Keeping Pacific Parrotlets
Pet parrotlets are best maintained as single birds. Ideally, the newborn parrotlet should be put with its new owner between the ages of six and ten weeks. They’ve been weaned, and their connection instinct is at its peak. If put in a loving and caring environment, the parrotlet will become a part of the family. Females are often “one-person” birds, and they will frequently attack everyone else in the same manner as their Amazon relatives. Males have a particular individual, but they will frequently accept other persons, even strangers, handling them.

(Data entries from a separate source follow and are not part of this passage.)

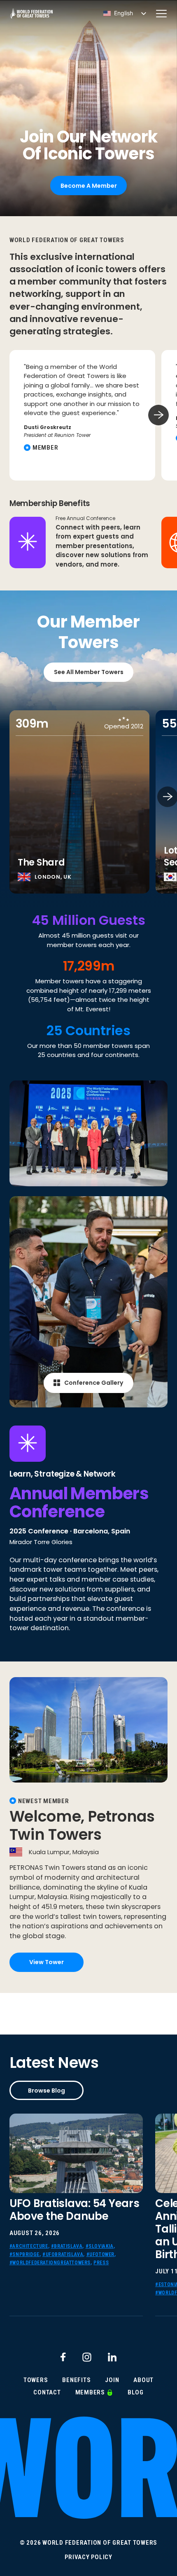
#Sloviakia (100, 2246)
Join (112, 2380)
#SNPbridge (24, 2254)
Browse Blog (46, 2090)
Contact (47, 2392)
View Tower (46, 1962)
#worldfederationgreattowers (50, 2263)
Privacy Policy (88, 2557)
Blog (136, 2392)
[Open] (161, 13)
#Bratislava (67, 2246)
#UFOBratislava (62, 2254)
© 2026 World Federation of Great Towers (88, 2543)
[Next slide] (158, 415)
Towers (35, 2380)
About (143, 2380)
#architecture (28, 2246)
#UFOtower (100, 2254)
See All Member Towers (88, 672)
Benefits (76, 2380)
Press (101, 2263)
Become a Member (89, 186)
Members (90, 2392)
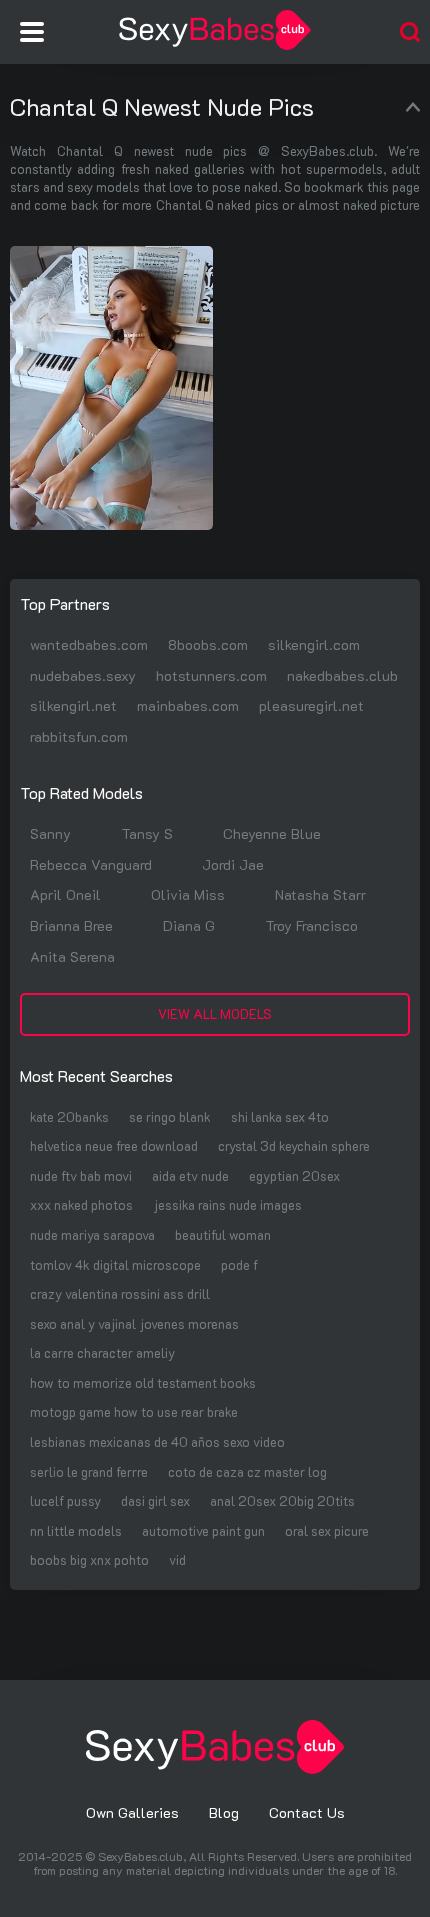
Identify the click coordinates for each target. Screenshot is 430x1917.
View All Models (215, 1013)
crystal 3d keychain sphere (294, 1145)
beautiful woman (223, 1234)
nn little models (76, 1530)
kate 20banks (69, 1116)
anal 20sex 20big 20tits (282, 1500)
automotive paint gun (203, 1530)
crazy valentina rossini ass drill (120, 1293)
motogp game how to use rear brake (134, 1411)
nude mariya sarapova (92, 1234)
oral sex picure (327, 1530)
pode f (239, 1264)
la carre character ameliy (102, 1352)
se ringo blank (170, 1116)
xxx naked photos (81, 1204)
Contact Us (307, 1812)
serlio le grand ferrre (89, 1471)
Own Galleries (132, 1812)
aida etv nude (190, 1175)
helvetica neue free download (114, 1145)
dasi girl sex (155, 1500)
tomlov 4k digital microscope (115, 1264)
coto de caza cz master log (247, 1471)
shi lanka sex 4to (280, 1116)
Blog (224, 1812)
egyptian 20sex (294, 1175)
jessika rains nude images (227, 1204)
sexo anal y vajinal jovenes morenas (134, 1323)
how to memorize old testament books (143, 1382)
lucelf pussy (65, 1500)
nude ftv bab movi (81, 1175)
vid (177, 1559)
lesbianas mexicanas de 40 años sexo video (157, 1441)
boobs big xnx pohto (89, 1559)
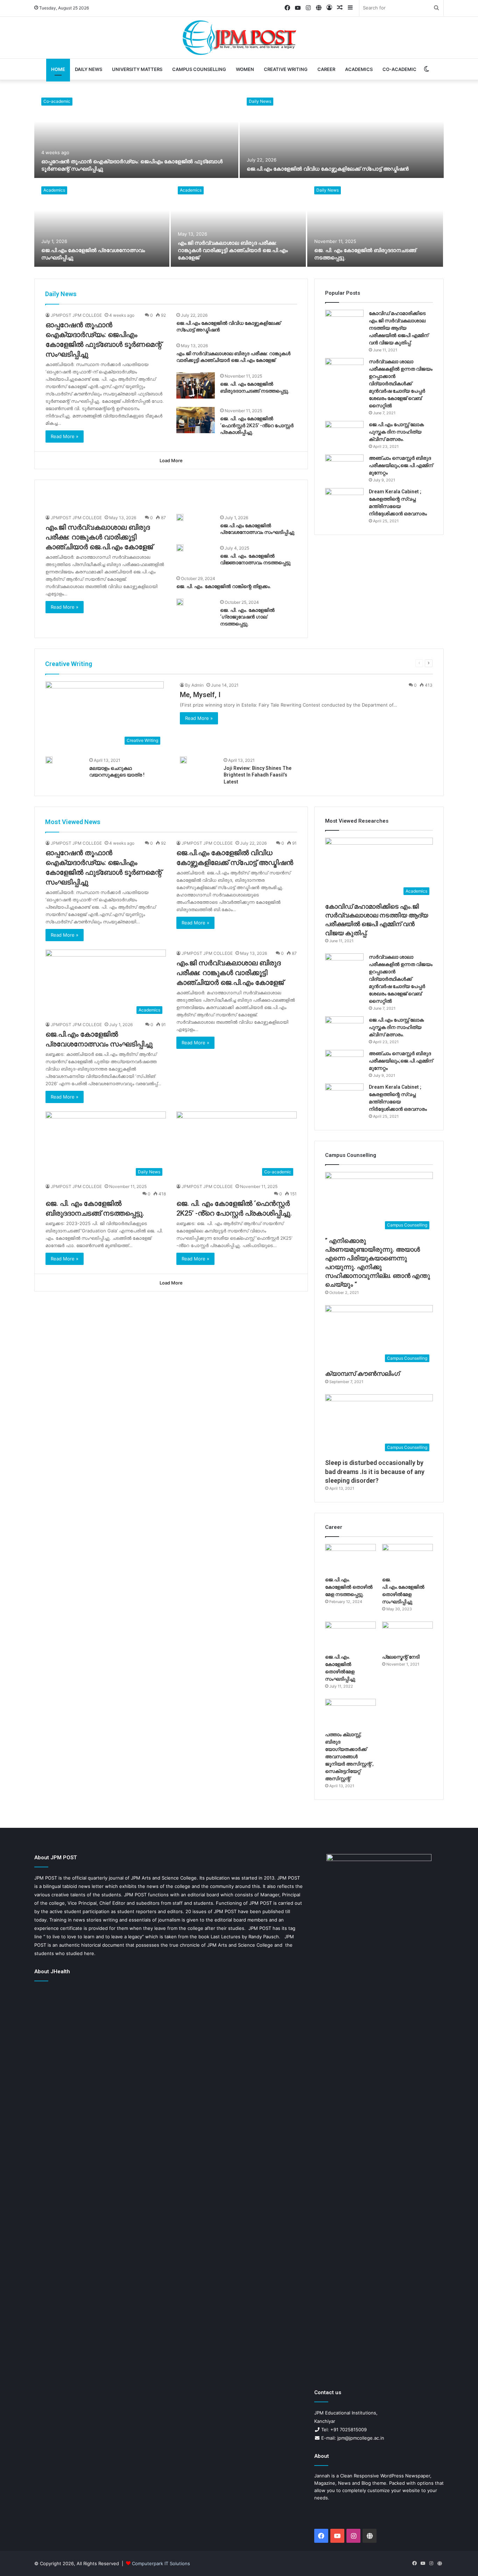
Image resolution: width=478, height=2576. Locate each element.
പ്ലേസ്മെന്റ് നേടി (401, 1657)
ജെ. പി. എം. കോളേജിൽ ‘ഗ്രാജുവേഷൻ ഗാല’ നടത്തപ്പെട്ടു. (247, 617)
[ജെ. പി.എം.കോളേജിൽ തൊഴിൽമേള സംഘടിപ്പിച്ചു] (407, 1558)
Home (58, 69)
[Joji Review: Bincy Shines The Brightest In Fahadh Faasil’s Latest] (183, 760)
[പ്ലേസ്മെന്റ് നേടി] (407, 1636)
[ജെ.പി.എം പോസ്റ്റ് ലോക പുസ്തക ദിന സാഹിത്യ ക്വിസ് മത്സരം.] (344, 434)
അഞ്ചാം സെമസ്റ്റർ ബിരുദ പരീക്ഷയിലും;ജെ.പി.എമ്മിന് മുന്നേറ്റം (401, 465)
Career (326, 69)
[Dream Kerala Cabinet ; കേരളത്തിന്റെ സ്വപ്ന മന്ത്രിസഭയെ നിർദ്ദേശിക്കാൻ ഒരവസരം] (344, 501)
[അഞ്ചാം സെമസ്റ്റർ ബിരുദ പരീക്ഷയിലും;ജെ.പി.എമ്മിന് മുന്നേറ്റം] (344, 468)
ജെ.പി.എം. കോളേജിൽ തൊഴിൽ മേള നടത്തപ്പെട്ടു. (349, 1587)
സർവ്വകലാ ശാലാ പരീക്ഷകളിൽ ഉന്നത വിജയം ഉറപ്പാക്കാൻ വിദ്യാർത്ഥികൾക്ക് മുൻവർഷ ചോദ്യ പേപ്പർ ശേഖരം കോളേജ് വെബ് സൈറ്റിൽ (401, 383)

A cage for a pet parrotlet should be no less than 18 inches tall, 13 inches wide, and 14 inches deep. Because most parrotlets prefer to climb rather than fly, it is essential to choose a cage big enough to hold a variety of toys. Pull-out trays with grates should be provided in cages to keep the birds off the bottom. Food and water should be stored in areas where they will not be contaminated by droppings. To exercise the bird’s feet, natural wood perches should be used instead of dowels.
Use open feeding bowls since parrotlets will frequently not push their heads into a dish with a hood and will hunger as a result. A glass tube fountain with water should be supplied. Parrotlets often bathe in their water bowls, splashing out all of the water. They will play and splash until they are saturated if given a canary-sized bath. Parrotlets will also bathe in wet spinach or lettuce by rolling their whole bodies on the moist leaves.

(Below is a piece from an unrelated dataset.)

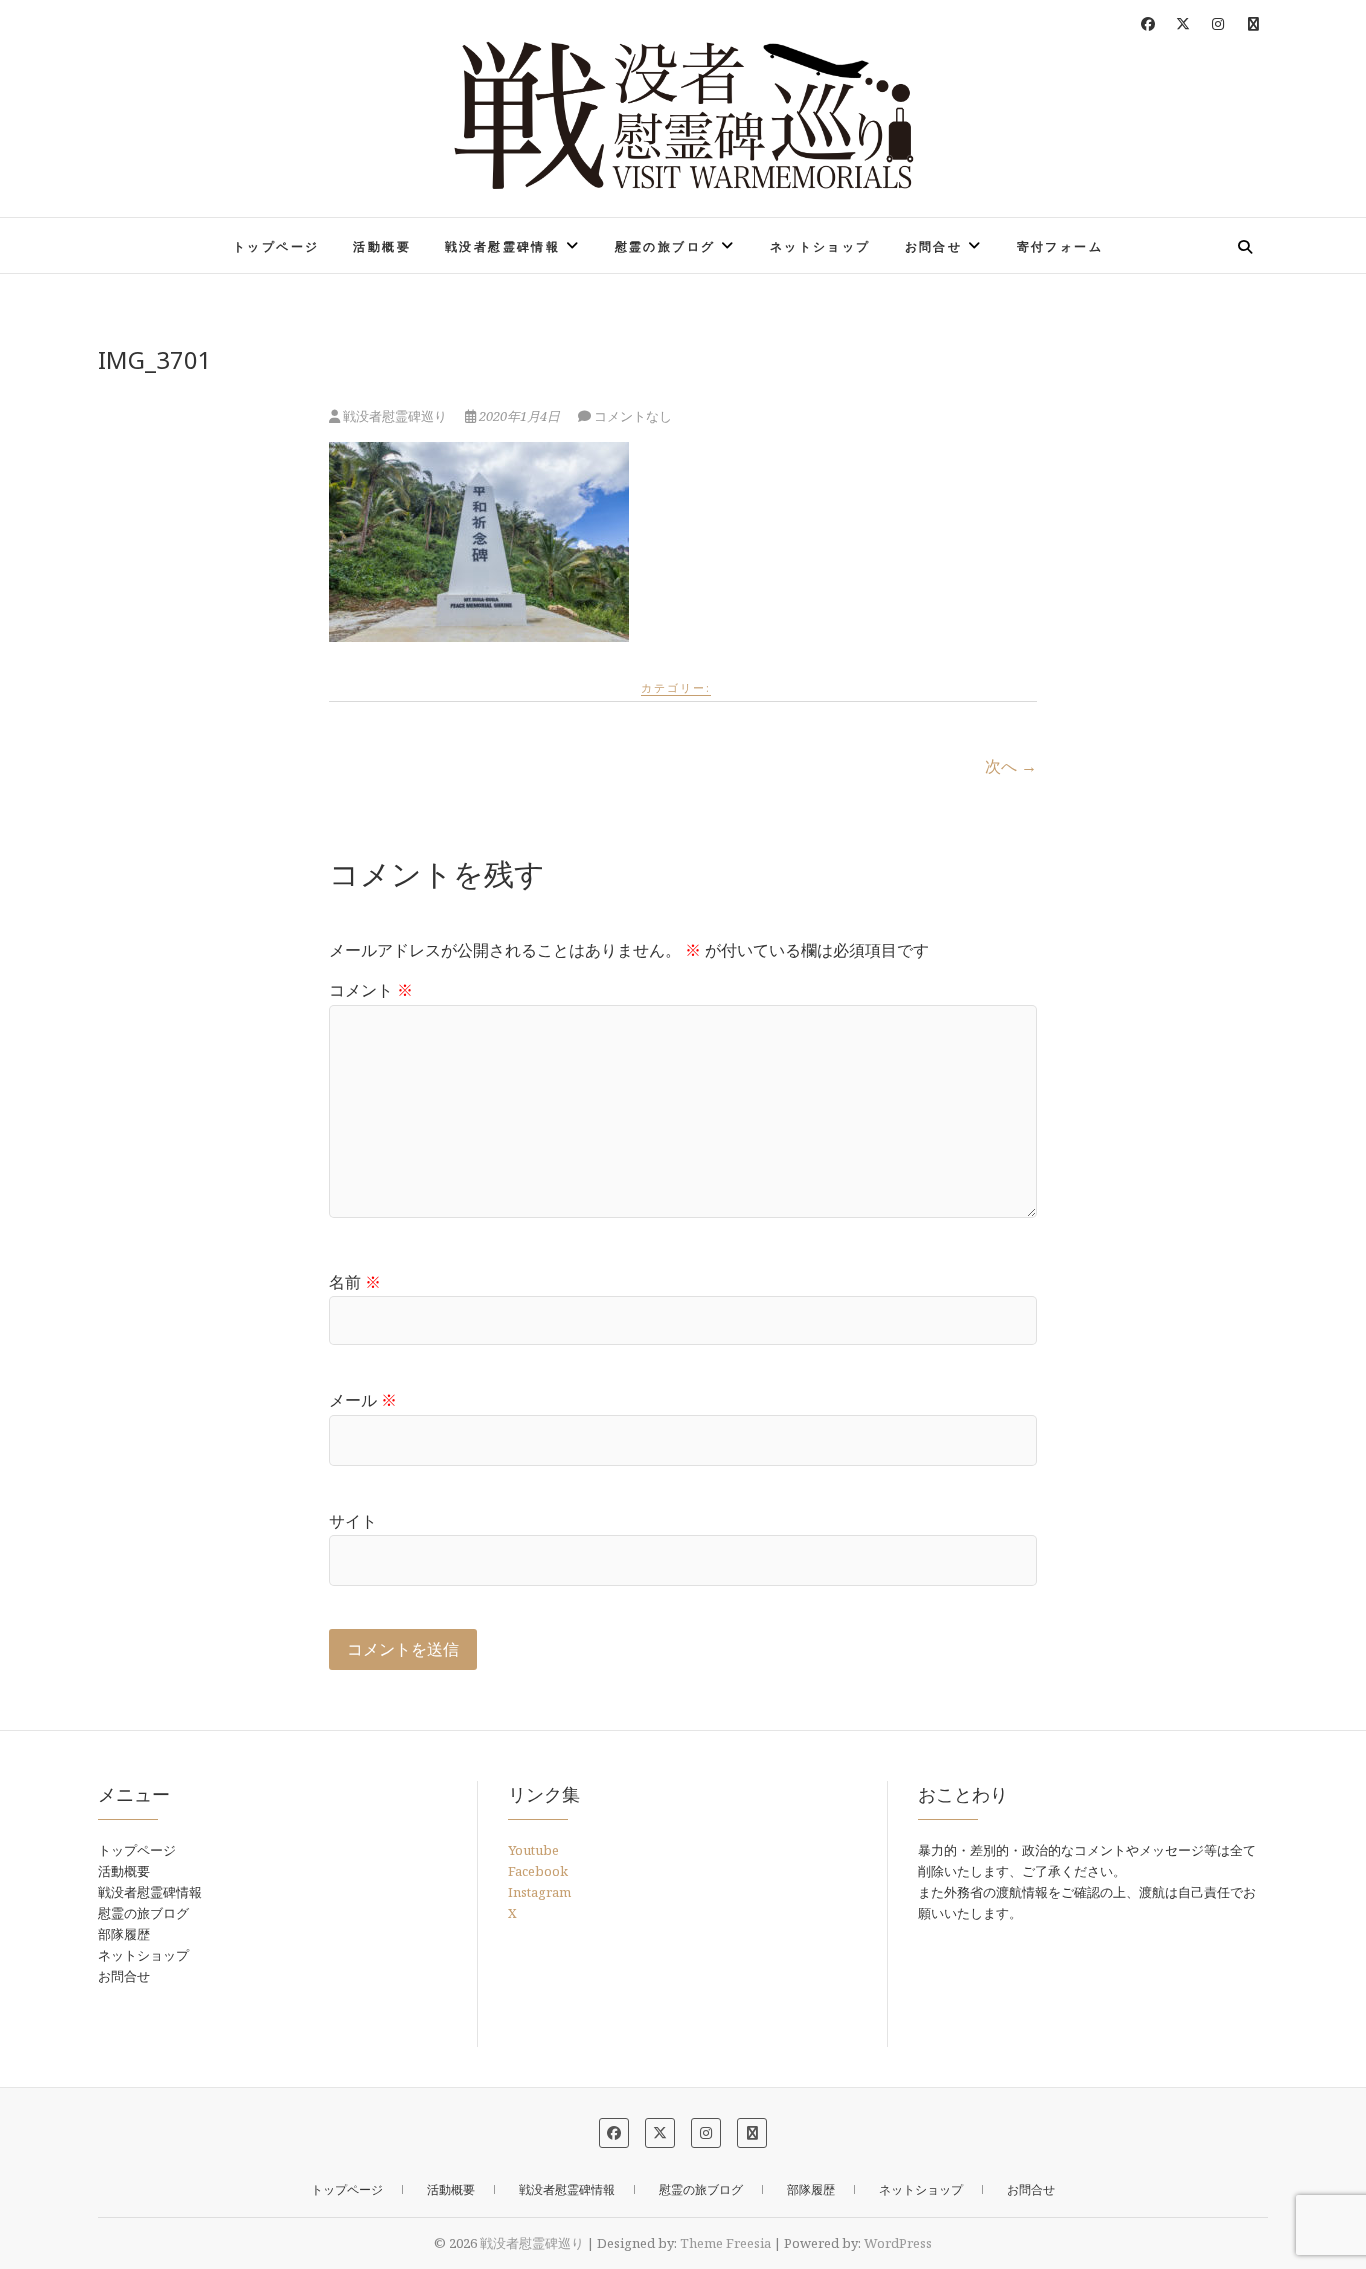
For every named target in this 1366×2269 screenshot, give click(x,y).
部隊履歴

Parrotlets are often high-energy creatures that spend their days swinging, climbing, and playing with a variety of toys. Ropes, ladders, leather chew toys, bells, beads, and Olympic rings are among the most popular items. They are incredible acrobats that often play with many toys at once. They may also be trained to utilise a playpen, but they must be closely observed since they often return searching for their human. Their inherent curiosity might lead them into danger if they are not supervised since they are brilliant and brave. Always keep their wings trimmed to keep them out of mischief and to prevent them from getting nippy.

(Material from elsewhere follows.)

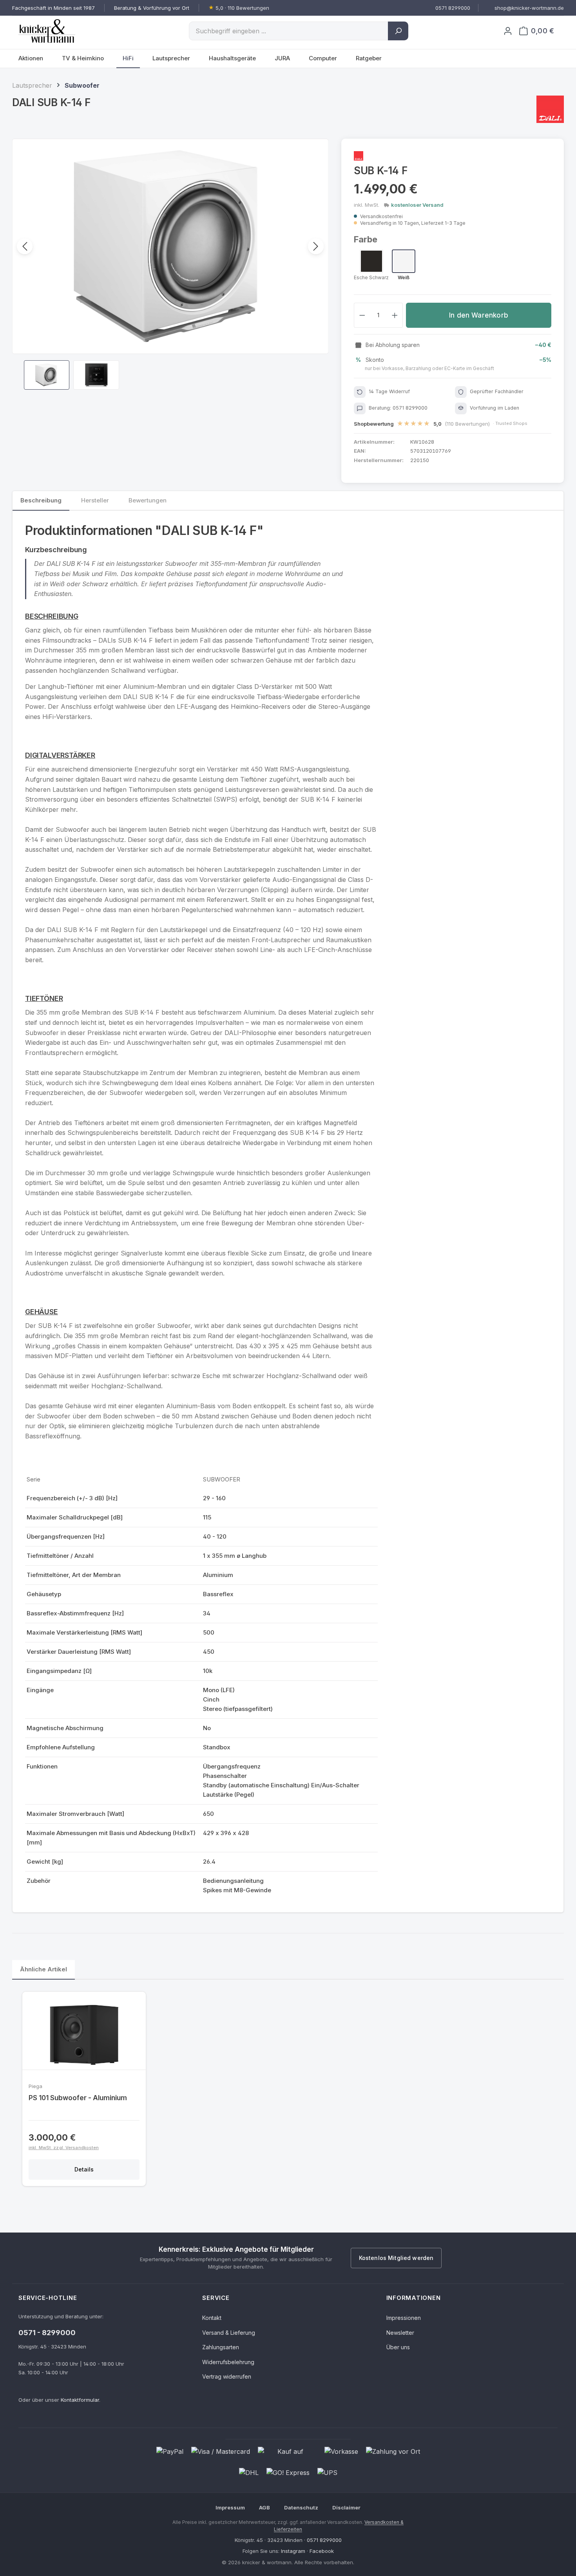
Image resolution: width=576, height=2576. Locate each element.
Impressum (230, 2507)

Parrotlets require a lot of fuel since they are such busy birds. They consume more calories per gramme than a macaw. Baby-feeding couples often eat three or more times the typical quantity of food. Hand-fed parrotlets should be exposed to a broad range of meals while they are young. Feed a high-quality tiny hookbill or cockatiel seed mix. They may also be given commercial pelleted diets, however parrotlets are one of the few birds that need some seed in their diet while mating. Fortunately, unlike other parrots, they will generally consume both seeds and pellets. They need fresh fruits, vegetables, and greens on a regular basis whether given seeds or pellets. Breeding couples should be provided sprouted seed, egg food, cooked beans, whole-grain breads, potatoes, rice, and pasta many times each week. Fresh water, mineral block, and cuttlebone should always be accessible. Several times each week, vitamins should be sprinkled over soft meals. If desired, spirulina may be included with the egg meal.
The value of calcium to breeding chickens cannot be overstated. Cuttlebone and mineral blocks should always be accessible, and calcium powder, in addition to vitamins, should be sprinkled over soft meals. Most chickens will consume enormous quantities of cuttlebone just before laying eggs. A six-inch cuttlebone is often consumed by hens once a week for many weeks prior to laying. If the chickens do not get enough calcium, they will become egg-bound.